Ia pun dikenal sebagai penuntas insiden bersejarah, Peristiwa Talangsari 1989. Kala itu, Hendropriyono menindak potensi radikalisme dari Kelompok Warsidi di Talangsari, Lampung. Pertempuran antara tim Kopassus yang dipimpin AM Hendropriyono pun menumbangkan Kelompok Warsidi itu.
Belakangan kasus Talangsari menjadi sorotan para pegiat Hak Asasi Manusia (HAM). Sebelum Peristiwa Talangsari 1989, Hendropriyono pernah melakukan aksi heroik bertempur dengan Pasukan Gerilya Rakya Sarawak (PGRS) dan Pasukan Rakyat Kalimantan Utara (Paraku).

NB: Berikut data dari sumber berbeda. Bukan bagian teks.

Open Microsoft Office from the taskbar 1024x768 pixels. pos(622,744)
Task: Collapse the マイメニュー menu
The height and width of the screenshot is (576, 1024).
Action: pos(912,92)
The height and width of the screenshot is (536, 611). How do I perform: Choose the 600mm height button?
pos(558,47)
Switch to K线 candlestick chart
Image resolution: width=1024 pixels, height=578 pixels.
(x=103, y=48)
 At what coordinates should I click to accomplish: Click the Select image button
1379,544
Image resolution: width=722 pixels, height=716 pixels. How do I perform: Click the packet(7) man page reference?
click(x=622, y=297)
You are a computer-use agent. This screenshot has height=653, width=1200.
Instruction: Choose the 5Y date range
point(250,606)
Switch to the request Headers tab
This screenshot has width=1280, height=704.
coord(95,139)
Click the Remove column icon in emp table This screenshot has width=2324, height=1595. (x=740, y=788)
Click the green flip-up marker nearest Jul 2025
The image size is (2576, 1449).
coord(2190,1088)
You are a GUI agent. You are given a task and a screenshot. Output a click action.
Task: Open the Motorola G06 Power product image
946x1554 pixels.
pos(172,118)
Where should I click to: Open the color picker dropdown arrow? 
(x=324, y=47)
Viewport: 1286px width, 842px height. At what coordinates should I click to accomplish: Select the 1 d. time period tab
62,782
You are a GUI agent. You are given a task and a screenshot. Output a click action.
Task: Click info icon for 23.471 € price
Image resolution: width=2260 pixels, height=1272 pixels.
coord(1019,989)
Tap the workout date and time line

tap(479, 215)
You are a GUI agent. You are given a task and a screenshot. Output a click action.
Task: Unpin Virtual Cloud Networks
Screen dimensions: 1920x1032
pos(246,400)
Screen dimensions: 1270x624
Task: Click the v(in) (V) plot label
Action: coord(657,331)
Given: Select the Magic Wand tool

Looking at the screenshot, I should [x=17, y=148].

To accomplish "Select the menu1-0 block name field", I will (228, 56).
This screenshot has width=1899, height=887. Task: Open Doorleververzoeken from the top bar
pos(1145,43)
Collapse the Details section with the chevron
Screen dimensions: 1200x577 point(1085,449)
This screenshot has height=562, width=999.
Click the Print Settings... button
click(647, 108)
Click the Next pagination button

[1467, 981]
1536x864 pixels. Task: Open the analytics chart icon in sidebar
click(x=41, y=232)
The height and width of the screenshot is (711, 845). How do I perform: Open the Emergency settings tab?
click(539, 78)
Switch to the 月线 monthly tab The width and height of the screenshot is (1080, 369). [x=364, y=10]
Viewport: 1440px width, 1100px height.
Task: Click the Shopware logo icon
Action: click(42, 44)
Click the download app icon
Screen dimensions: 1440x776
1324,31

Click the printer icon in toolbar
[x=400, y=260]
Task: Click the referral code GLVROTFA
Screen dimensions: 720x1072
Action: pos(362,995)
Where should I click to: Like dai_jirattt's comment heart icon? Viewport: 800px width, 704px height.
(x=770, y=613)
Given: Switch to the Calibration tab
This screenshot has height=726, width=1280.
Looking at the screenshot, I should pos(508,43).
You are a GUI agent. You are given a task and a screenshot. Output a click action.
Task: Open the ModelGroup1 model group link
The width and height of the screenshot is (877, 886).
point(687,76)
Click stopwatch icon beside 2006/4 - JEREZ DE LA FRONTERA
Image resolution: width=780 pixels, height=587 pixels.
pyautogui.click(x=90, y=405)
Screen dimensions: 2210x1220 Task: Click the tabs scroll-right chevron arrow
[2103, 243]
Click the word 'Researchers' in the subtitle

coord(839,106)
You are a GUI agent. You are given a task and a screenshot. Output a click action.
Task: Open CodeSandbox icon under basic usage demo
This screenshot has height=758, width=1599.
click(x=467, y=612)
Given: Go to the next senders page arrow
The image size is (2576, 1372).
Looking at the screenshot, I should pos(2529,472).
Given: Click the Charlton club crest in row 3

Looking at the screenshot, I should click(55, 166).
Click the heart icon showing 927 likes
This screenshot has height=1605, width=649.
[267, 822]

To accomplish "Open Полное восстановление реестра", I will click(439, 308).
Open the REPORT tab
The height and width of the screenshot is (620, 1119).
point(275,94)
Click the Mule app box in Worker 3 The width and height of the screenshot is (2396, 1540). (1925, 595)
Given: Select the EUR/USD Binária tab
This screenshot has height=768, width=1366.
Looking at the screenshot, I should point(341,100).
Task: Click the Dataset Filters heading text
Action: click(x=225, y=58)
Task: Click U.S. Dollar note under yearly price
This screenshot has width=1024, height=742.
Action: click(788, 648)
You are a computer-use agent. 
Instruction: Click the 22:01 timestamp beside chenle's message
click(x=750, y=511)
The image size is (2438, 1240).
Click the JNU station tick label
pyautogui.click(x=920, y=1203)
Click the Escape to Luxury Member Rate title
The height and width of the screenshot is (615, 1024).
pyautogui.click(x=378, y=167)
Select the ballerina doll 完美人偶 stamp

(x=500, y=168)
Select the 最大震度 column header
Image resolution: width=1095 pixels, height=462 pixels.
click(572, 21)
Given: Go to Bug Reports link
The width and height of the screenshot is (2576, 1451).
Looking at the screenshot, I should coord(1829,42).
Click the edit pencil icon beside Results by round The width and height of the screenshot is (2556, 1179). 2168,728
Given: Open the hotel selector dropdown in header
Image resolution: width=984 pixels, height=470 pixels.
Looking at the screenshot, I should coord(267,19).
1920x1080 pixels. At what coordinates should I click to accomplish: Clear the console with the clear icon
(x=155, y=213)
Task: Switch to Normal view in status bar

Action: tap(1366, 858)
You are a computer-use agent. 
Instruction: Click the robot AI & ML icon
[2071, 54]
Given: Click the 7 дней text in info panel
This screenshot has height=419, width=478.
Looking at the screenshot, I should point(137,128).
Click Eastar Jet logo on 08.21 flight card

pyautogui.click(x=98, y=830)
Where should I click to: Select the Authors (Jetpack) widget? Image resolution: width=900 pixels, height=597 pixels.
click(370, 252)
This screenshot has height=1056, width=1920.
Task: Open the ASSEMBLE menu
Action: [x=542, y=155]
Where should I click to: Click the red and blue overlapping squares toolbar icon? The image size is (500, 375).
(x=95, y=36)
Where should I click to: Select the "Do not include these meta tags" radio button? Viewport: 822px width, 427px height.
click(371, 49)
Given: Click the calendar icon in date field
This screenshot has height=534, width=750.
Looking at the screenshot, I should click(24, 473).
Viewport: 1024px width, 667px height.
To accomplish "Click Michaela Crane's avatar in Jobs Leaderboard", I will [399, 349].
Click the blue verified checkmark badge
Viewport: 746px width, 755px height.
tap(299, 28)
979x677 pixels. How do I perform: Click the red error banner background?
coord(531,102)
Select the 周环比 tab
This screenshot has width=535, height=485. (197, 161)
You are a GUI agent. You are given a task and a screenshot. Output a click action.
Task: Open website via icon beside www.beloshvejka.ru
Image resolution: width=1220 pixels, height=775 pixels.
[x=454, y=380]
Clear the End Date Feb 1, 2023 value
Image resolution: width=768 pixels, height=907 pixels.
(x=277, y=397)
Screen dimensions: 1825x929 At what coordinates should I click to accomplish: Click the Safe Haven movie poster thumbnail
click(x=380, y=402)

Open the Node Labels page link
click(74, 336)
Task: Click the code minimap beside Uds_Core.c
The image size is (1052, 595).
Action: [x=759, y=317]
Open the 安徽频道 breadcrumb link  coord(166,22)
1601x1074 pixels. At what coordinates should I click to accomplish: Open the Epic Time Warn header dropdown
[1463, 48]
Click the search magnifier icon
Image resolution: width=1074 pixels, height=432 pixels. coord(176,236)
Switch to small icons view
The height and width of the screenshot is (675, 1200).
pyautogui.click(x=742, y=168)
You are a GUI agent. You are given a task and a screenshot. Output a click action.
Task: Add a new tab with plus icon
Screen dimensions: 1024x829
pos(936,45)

Awalnya, pemerintah Soekarno sengaja membentuk pasukan gerilya saat konfrontasi Indonesia-Malaysia pada 1963-1966. Kedua pasukan itu dilatih secara khusus oleh TNI di Surabaya, Bandung, dan Bogor.
Namun, ketika kekuasaan Indonesia berpindah tangan pada Soeharto, anak asuh TNI itu justru berbalik menjadi musuh.
Soeharto memutuskan berdamai dengan Malaysia. Kemudian pasukan gerilya itu diminta untuk menurunkan senjata. Tapi, rupanya mereka mengabaikan permintaan itu. Mau tak mau, pihak TNI pun harus menertibkan aksi para gerilyawan itu.
Akhirnya, AM Hendropiyono bersama prajurit dari tim Sandi Yudha turun tangan bertempur di hutan rimba kawasan Kalimantan. Sandi Yudha ini merupakan satuan intelijen tempur milik pasukan elite yang kini bernama Kopassus.
Awalnya, AM Hendropriyono berusaha keras untuk mengambil hati lawan tanpa tindakan keras. Tim Sandi Yudha ini beberapa kali berhasil mencuri simpati mereka. Satu di antaranya, dengan Wong Kee Chok, komandan PGRS. Namun, tak semua bisa diselesaikan secara baik-baik.
Pada akhirnya, tim Sandi Yudha memutuskan opsi terakhir, yakni menggunakan tindakan keras. Mulai dari penculikan dan interogasi, hingga melakukan perlawanan. Perlawanan yang membekas diingatan AM Hendropriyono, yakni berduel dengan Hassan, yang juga komandan PGRS.